SIBO : la dysbiose du grêle souvent évoquée, rarement prouvée
Le SIBO (small intestinal bacterial overgrowth) correspond à une dysbiose de l’intestin grêle avec prolifération bactérienne dans un segment normalement peu colonisé. Comme détaillé lors du congrès des sociétés de pédiatrie (SFP, 10-12 juin, Paris), le SIBO chez l’enfant peut se traduire par des difficultés de prise pondérale, un météorisme et des douleurs abdominales, des diarrhées, une stéatorrhée et des carences nutritionnelles.
Les étiologies du SIBO reposent surtout sur la rupture des mécanismes de clairance : hypochlorhydrie (IPP, chirurgie gastrique), troubles moteurs avec stase (pseudo-obstruction, sclérodermie) et anomalies anatomiques congénitales ou acquises.
En pédiatrie, les principaux contextes sont l’insuffisance intestinale et la mucoviscidose. Plutôt que l’aspect quantitatif, le SIBO s’apparenterait à une dysbiose du grêle, avec un déséquilibre qualitatif du microbiote.
Sur le plan physiopathologique, la présence bactérienne entraîne une fermentation des glucides avec production d’hydrogène et de méthane. Une déconjugaison des acides biliaires peut conduire à une stéatorrhée, avec retentissement nutritionnel et carences. Ces mécanismes expliquent aussi une possible malabsorption et, dans certains cas, une augmentation de la perméabilité intestinale.
En pratique, hors stéatorrhée et carences nutritionnelles, les symptômes de ballonnement, diarrhée et douleurs abdominales recoupent largement ceux des troubles fonctionnels intestinaux (troubles de l’axe intestin-cerveau). Le SIBO est donc probablement sur-diagnostiqué ou surévalué.

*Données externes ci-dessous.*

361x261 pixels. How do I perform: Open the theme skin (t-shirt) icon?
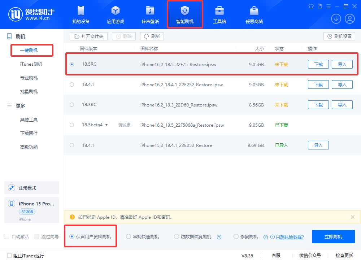310,6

Le diagnostic repose idéalement sur l’aspiration jéjunale avec culture, jamais réalisée en routine, ni même en CHU. Les techniques moléculaires (séquençage 16S) n’ont pas de seuil validé. En routine, les tests respiratoires au glucose ou au lactulose sont utilisés, basés sur la détection d’H₂ et de CH₄ produits par la fermentation bactérienne, avec un signal interprété avant l’arrivée colique du substrat.
Des tests difficiles à réaliser chez l’enfant.La prise en charge est avant tout la correction des facteurs favorisants, voire l’antibiothérapie, principalement la rifaximine (large spectre, et très faible passage systémique).
Mais si les données adultes (hétérogènes) suggèrent une efficacité autour de 70%, en pédiatrie les niveaux de preuve restent faibles avec des résultats discordants.
Référence :
Suivi du congrès des sociétés de pédiatrie (10-12 juin, Paris) : MAP 24 11 Mai 2026. Pr Alexis Mosca intervention.